TASK REQUIREMENTS
**A)** From the text about the Linux pagemap file, reproduce word for word the part that opens with the words containing "Can the Pagemap" and closes with "reads 0 as well.".
**B)** In the text about the Linux pagemap file, which bit does the monitor program record to check whether a page has been written?

--- start READING TEXT ---

Can the Pagemap folder of processes in the Linux kernel be read(64bit per read) a finite number of times?

I'm trying to keep track of the number of writes per physical page in the file "proc/PID/pagemap".But the file is binary, and the size shown in the file properties is 0, and the following function reads 0 as well.
struct stat buf;
int iRet = fstat(fd, &buf);
if(iRet == -1)
{
perror("fstat error");
exit(-1);
}
printf("the size of file is : %ld\n", buf.st_size);
I write a monitor program to read data from a process's "pagemap" 64bit one time and record the 55-bit(soft dirty bit)to check if one page is written.Of course before doing this I cleared all soft dirty bit in a process's pagemap.This method is provided by linux kernel and my question during coding is that when I use file descriptor(also tried fstream pointer) to get the data from pagemap.My reading of pagemap ends only when the process I'm monitoring is finished, as if the file were infinite.I know the process's logical address mangement is dynamic but I want to know how could I count the write number properly.Should I read a part of this infinite file within a fixed time intervals?And how many items should I read? T _ T.
You need something like the following:
#define _GNU_SOURCE
#include <stdlib.h>
#include <stdint.h>
#include <unistd.h>
#include <sys/types.h>
#include <sys/stat.h>
#include <fcntl.h>
#include <string.h>
#include <stdio.h>
#include <errno.h>
struct pagemap_region {
struct pagemap_region *next;
uintptr_t addr; /* First address within region */
uintptr_t ends; /* First address after region */
size_t pages; /* Number of pages in this region */
uint64_t page[]; /* 64-bit pagemap flags per page */
};
static void free_pagemaps(struct pagemap_region *list)

--- end READING TEXT ---
--- start EXTRACTED MATERIAL ---

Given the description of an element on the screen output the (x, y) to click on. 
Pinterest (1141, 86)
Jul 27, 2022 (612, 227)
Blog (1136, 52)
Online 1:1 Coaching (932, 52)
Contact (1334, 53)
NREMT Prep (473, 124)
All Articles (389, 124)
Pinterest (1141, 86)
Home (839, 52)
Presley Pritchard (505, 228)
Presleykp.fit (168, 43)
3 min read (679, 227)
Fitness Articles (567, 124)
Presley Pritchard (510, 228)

--- end EXTRACTED MATERIAL ---

TASK RESPONSES
**A)**
Can the Pagemap folder of processes in the Linux kernel be read(64bit per read) a finite number of times?

I'm trying to keep track of the number of writes per physical page in the file "proc/PID/pagemap".But the file is binary, and the size shown in the file properties is 0, and the following function reads 0 as well.

**B)** Bit 55, the soft dirty bit.